After sequencing, this left us with six IP datasets and three input datasets. These nine sets of sequenced fragments needed to be organized and compared correctly. We wanted to generate the siQ-ChIP quantitative tracks for each IP and to compare the impacts of A485 to DMSO and CBP30 to DMSO for each antibody.
The first step was to create params.in files for each of the six IPs. These files contain -the input sample volume -the total volume before removal of input -input DNA mass (ng) -IP DNA mass (ng) -IP average fragment length (base pair, from Bioanalyzer after library prep) -input average fragment length (base pair, from Bioanalyzer after library prep)
Here is an example file from DMSO H3K18ac IP named DMSOK18params.in:
50
250
98.7
22.68
499
382
Next, define the EXPlayout file as follows:
#getTracks
CBPK27ac.bed CBinput.bed CBPK27params.in K27cbp
CBPK18ac.bed CBinput.bed CBPK18params.in K18cbp
A485K18a.bed A4input.bed A485K18params.in K18a485
A485K27a.bed A4input.bed A485K27params.in K27a485
DMSOK27a.bed DMinput.bed DMSOK27params.in K27dmso
DMSOK18a.bed DMinput.bed DMSOK18params.in K18dmso
#getResponse
K27dmso.bed K27cbp.bed dms2cbpK27
K27dmso.bed K27a485.bed dms2a48K27
K18dmso.bed K18cbp.bed dms2cbpK18
K18dmso.bed K18a485.bed dms2a48K18
#getFracts
DMSOK27a.bed CBPK27ac.bed A485K27a.bed DMinput.bed CBinput.bed A4input.bed K27_fractions
DMSOK18a.bed CBPK18ac.bed A485K18a.bed DMinput.bed CBinput.bed A4input.bed K18_fractions
#END
All of the parameter files, siQ-scaled tracks, and fastq files can be found at GEO The complete database of peaks is here on git and is called databases-p300.tgz
I use gnuplot and bash and fortran (as you can tell). I don't use R. We are going to work on getting some of these scripts working in R. If you know gnuplot and you know R, maybe you can help?

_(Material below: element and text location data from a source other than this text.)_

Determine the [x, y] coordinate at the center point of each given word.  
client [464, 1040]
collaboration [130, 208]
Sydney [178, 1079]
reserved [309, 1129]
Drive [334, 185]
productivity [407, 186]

The gnuplot scripts plotFracts.gnu
and plotResponse.gnu
are straightforward to use. These scripts will plot the heat map for fractional composition and the peak-based response distributions, respectively. Within each script you need to find the line
path="./FILENAME" #you file name here
and replace FILENAME with the name of your data. For plotFracts.gnu this will be the name you declared in the #getFracts section of the EXPlayout file. For plotResponse.gnu this will be the name you declared in the #getResponse section of EXPlayout appended with -anno. For example, based on the EXPlayout above for the p300/CBP inhibition studies we might use Ldms2cbpK27NS-anno for plotResponse.gnu and K27_fractions (or K18_fractions) for plotFracts.gnu. You will have to modify the annotation class names in this file if you do not conform to the names used by the ChromHmm annotations.
The getCircles.sh
script will generate a gnuplot script output based on some selections you control in this shell script. This is how we generated the SI figures showing the Frechet distance examples. To use, you would need to edit the awk
statement and then use the script's output to define a gnuplot script. loading that script will create an svg like those shown in our SI-Fig. 2.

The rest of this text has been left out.